TEXTE À LIRE:
L'Allemagne nazie a déchiré le Traité de Versaille et rétablit la conscription militaire en 1935. Le 10 mai 1940, le Haut-Commandement militaire (OKH) dispose au total de 157 divisions. Un effectif total de 5.4 millions d'hommes, dont environ trois millions vont être engagé dans la bataille sur le front occidental. 79 de ces divisions ont complété leurs formations ou leur instruction. 14 autres sont assignées au Heeresgruppe C disposé face à la Ligne Maginot, et ne prendront pas part aux opérations initiales.

La Wehrmacht va donc engager sur le Front Ouest 93 divisions, dont dix de panzers et six motorisées. 39 d'entre-elles sont des unités de réserves. Et environ un quart des troupes allemandes engagées sont constituées de vétérans de la Première Guerre mondiale, âgés de 40 ans ou plus. Elle dispose au total sur le front occidental de 2,700 chars et canons autopropulsés.

Carte ci-dessous: disposition des forces en présence le 10 mai 1940. En traits rouges: le Plan Coup de Faucille de von Manstein.

SECTION DE DONNÉES:
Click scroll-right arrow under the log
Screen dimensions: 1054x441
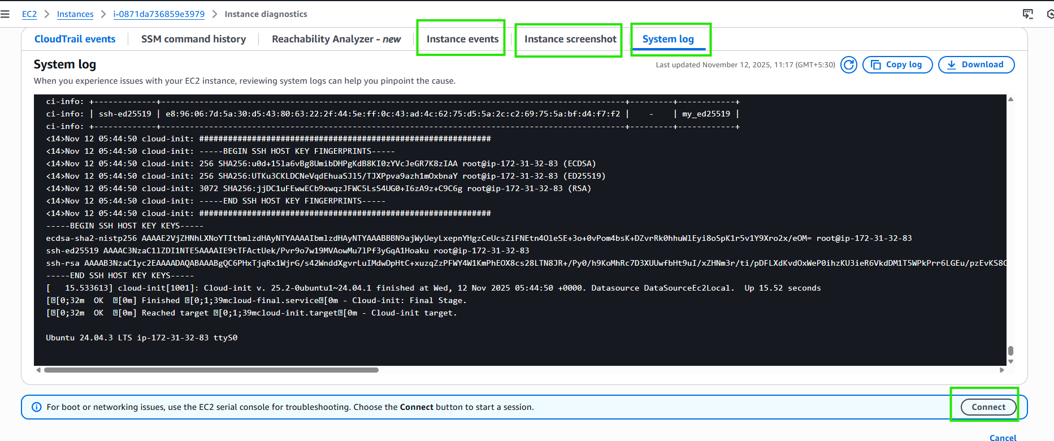(x=1002, y=370)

CONSIGNE: Ces affirmations concordent-elles avec le texte sur l'armée allemande en 1940 : (a) le 10 mai 1940, l'OKH dispose de 157 divisions ; (b) les 14 divisions du Heeresgruppe C participent aux opérations initiales ; (c) parmi les 93 divisions engagées sur le Front Ouest, dix sont des divisions de panzers ? Répondez à chacune par oui ou non en citant les mots décisifs du texte. Les données forment un matériau distinct du texte.

CORRIGÉ DÉTAILLÉ:
(a) Oui : « le Haut-Commandement militaire (OKH) dispose au total de 157 divisions ».
(b) Non : « ne prendront pas part aux opérations initiales ».
(c) Oui : « 93 divisions, dont dix de panzers et six motorisées ».